I’m not sure how to help you without knowing what exactly is unclear to you. Is it the option monad or the (let*)? The syntax of let operators is defined in the manual.

Since you called it “Maybe monad”, I assume you’re looking at OCaml’s parallel to Haskell’s. So let’s go at this step-by-step…

first of all the data type:

data Maybe a = Nothing | Just a

is the same as OCaml’s option, already defined in stdlib

type 'a option = None | Some of 'a

second of all, the monad interface:

class Monad m where
  (>>=) :: m a -> (a -> m b) -> m b
  return :: a -> m a

which can be defined as an OCaml module-type

module type Monad = sig
  type 'a m
  val (>>=) : 'a m -> ('a -> 'b m) -> 'b m
  val return : 'a -> 'a m
end

third of all, the implementation (there are sugars here that I skipped):

instance Monad Maybe where
  (>>=) m f = case m of
    Nothing -> Nothing
    Just x -> f x
  return x = Just x

which we can translate to OCaml

module Option_monad : Monad = struct
  type 'a m = 'a option
  let (>>=) m f = match m with
    | Some x -> f x
    | None -> None
  let return x = Some x
end

OCaml’s Option module has return under a different name: some, and (>>=) under a function name not an operator: bind.

fourth of all, notation… In Haskell, your sugar is the do-notation:

nine :: Maybe Int
nine = do
  x <- return 4
  return (5 + x)

while in OCaml, your sugar is the let-operators

module Option_monad_sugar = struct
  let (let*) = Option_monad.(>>=) (* or Option.bind *)
  let return = Option_monad.return (* or Option.some *)
end
let nine = Option_monad_sugar.(
  let* x = return 4 in
  return (5 + x)
)

notice that what a “monad” is from a programming perspective is just an interface with implied discipline (Haskell does not prove that every instance follows that discipline, but you should)…
That discipline is that every instance of Monad should follow three rules (in pseudo-ocaml, with ≡ meaning equivalence):

forall m, f, g, x:
(* 1 *) m >>= return    ≡ m
(* 2 *) return x >>= f  ≡ f x
(* 3 *) (m >>= f) >>= g ≡ m >>= (fun x -> f x >>= g)
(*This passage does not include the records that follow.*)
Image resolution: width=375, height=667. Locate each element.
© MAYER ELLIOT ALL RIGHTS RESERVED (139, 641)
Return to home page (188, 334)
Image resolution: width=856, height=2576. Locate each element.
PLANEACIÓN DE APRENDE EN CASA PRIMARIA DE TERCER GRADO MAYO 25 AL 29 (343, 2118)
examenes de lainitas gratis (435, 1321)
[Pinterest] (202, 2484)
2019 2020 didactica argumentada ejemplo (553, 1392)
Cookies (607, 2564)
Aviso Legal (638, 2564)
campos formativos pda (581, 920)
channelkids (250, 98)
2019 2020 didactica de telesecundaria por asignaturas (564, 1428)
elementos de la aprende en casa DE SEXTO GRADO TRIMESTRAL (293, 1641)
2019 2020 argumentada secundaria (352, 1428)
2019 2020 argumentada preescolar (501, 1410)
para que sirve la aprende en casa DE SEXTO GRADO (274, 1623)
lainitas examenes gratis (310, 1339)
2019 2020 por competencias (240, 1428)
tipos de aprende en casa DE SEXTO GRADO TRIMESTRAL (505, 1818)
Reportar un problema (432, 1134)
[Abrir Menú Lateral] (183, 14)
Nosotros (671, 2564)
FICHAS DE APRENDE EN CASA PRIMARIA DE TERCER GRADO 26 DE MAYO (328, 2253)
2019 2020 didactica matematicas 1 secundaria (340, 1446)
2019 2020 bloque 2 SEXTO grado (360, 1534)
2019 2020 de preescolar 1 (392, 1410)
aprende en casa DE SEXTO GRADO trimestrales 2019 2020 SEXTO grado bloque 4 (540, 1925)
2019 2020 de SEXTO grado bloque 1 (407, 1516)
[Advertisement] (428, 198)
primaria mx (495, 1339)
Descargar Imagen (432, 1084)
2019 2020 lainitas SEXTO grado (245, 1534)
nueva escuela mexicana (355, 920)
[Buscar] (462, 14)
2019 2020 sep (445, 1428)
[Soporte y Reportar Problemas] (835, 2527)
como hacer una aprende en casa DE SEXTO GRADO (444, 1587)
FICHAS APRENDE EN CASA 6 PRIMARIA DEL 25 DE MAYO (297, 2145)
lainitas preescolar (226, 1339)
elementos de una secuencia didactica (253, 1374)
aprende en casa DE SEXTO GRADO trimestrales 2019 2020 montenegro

if your implementation of the Monad interface holds all these rules true, it’s considered “monadic”.
Try to write assertions in actual OCaml with the Option_monad implementation to see if it’s monadic.

fifth of all, what all this means…

You’re free to use OCaml’s option or Haskell’s Maybe without paying any attention to the Monad interface, and still write safe software that can express a “null” value. What the interface offers you is what any other interface offers you: a way to write functions that do not care about the actual implementation being Option, or MyCoolModule. What giving it a mathematical name like “Monad” does is just attach implications from such field (the three rules) which you can use to your advantage or ignore.